Records from a dataset:

____________________

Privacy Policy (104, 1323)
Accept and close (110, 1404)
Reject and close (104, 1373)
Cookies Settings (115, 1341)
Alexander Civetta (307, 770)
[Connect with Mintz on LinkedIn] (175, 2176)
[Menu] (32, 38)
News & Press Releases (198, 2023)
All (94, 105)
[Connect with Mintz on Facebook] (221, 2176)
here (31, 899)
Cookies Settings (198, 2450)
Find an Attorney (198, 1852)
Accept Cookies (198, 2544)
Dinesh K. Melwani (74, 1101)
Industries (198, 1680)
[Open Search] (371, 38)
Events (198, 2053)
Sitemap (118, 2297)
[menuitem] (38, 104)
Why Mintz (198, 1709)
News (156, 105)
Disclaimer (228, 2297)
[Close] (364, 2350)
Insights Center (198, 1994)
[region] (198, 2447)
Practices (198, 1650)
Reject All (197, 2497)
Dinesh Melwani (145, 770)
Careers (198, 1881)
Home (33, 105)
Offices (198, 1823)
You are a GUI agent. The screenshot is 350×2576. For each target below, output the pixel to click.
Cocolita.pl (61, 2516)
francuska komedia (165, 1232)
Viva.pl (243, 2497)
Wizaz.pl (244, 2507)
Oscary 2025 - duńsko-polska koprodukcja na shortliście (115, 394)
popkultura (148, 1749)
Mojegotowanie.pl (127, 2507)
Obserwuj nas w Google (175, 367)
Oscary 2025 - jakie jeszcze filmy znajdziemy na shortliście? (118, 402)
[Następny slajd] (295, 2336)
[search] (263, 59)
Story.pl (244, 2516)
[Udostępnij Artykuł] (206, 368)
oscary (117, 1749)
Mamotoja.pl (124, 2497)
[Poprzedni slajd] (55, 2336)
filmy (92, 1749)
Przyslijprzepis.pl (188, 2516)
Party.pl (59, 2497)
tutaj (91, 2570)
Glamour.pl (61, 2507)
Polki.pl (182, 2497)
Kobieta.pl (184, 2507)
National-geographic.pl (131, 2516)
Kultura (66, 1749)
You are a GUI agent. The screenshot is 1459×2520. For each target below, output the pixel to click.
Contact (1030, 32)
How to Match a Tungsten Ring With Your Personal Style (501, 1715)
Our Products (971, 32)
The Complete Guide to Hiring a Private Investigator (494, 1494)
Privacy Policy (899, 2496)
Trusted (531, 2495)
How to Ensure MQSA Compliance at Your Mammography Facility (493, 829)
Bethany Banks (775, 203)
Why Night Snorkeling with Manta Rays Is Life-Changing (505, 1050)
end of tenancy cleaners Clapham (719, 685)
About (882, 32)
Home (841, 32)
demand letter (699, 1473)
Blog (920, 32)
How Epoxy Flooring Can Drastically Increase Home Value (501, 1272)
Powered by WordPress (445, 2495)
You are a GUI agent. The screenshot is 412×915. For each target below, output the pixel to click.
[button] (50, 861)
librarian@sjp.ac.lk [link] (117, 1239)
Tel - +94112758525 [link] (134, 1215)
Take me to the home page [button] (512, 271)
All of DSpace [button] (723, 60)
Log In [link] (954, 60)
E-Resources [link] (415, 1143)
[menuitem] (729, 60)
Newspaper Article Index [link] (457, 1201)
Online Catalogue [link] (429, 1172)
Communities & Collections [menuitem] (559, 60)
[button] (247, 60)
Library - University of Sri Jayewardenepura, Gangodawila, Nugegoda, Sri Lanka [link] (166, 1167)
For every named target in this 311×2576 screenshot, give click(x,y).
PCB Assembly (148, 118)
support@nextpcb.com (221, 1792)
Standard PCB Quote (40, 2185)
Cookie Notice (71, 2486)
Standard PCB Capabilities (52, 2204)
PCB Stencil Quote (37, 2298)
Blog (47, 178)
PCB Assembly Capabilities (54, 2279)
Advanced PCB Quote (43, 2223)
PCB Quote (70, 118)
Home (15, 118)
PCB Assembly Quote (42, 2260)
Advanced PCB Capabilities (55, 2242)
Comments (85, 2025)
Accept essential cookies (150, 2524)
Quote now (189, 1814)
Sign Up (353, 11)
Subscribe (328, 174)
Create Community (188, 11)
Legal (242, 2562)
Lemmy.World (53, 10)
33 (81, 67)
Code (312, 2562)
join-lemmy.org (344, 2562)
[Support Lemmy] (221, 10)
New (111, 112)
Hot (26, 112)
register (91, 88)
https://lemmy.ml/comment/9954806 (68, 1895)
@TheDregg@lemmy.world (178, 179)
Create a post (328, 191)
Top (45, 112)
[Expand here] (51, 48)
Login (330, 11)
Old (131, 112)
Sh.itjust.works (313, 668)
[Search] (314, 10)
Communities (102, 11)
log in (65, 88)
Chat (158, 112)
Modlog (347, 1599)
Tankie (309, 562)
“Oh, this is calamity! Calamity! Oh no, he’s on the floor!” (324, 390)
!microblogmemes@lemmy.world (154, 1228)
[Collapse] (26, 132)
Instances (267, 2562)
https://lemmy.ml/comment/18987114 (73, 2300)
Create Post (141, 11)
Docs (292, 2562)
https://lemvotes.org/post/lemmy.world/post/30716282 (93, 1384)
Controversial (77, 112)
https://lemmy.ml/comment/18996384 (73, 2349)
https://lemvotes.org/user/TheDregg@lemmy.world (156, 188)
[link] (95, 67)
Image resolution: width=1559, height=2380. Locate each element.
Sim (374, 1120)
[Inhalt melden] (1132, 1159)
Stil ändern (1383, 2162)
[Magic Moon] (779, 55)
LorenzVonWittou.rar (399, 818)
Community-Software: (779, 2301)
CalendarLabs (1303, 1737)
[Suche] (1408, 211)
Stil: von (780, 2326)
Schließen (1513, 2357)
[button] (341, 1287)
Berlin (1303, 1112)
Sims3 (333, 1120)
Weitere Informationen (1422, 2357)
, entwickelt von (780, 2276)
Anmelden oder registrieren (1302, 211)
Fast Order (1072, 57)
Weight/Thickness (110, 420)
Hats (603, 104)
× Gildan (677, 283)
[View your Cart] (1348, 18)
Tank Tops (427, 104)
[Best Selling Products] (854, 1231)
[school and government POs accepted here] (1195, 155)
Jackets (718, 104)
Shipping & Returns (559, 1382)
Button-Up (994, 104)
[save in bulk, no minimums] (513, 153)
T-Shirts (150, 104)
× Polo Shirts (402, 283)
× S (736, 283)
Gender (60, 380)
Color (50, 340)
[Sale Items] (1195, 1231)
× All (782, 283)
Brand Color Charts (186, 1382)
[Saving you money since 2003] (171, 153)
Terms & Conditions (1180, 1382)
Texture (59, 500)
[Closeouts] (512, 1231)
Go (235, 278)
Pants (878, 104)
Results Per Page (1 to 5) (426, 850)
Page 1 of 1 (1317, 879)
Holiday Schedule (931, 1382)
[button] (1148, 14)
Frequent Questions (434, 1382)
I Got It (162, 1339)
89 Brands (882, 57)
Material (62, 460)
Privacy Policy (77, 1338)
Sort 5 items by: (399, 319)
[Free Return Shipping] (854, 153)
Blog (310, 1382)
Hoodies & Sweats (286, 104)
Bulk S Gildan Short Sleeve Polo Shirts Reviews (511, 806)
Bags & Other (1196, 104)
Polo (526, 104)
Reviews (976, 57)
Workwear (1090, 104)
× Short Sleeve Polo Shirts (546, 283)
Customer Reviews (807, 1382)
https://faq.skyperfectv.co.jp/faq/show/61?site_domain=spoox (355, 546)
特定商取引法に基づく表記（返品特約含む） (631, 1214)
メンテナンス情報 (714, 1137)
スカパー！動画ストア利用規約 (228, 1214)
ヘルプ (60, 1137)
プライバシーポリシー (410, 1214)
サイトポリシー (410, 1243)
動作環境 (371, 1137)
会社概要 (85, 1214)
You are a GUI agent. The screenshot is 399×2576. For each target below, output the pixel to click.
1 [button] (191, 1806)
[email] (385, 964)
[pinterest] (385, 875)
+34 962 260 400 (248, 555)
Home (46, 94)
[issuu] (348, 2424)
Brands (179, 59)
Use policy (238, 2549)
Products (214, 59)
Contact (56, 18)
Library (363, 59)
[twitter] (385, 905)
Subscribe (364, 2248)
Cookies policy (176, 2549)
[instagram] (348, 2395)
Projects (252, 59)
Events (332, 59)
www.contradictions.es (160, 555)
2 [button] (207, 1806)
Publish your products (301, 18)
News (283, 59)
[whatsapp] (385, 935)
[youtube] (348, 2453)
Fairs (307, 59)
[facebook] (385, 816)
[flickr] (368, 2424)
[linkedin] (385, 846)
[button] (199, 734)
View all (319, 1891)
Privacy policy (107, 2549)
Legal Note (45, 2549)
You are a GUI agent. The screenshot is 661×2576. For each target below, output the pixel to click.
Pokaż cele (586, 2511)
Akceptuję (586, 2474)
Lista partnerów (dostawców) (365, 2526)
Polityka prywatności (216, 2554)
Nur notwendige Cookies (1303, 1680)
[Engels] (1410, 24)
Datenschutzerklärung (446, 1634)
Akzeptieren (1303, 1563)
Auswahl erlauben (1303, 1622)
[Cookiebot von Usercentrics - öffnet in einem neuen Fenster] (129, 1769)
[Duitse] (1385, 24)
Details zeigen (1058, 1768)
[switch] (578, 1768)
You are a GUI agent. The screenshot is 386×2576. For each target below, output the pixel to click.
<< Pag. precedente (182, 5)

____________________

Task prompt:
Reproduce the entries above exactly, but only the lines between the line holding "E-Resources [link] (415, 1143)" and the line holding "Comments (85, 2025)", inclusive.

Output of the exercise:
E-Resources [link] (415, 1143)
[menuitem] (729, 60)
Newspaper Article Index [link] (457, 1201)
Online Catalogue [link] (429, 1172)
Communities & Collections [menuitem] (559, 60)
[button] (247, 60)
Library - University of Sri Jayewardenepura, Gangodawila, Nugegoda, Sri Lanka [link] (166, 1167)
For every named target in this 311×2576 screenshot, give click(x,y).
PCB Assembly (148, 118)
support@nextpcb.com (221, 1792)
Standard PCB Quote (40, 2185)
Cookie Notice (71, 2486)
Standard PCB Capabilities (52, 2204)
PCB Stencil Quote (37, 2298)
Blog (47, 178)
PCB Assembly Capabilities (54, 2279)
Advanced PCB Quote (43, 2223)
PCB Quote (70, 118)
Home (15, 118)
PCB Assembly Quote (42, 2260)
Advanced PCB Capabilities (55, 2242)
Comments (85, 2025)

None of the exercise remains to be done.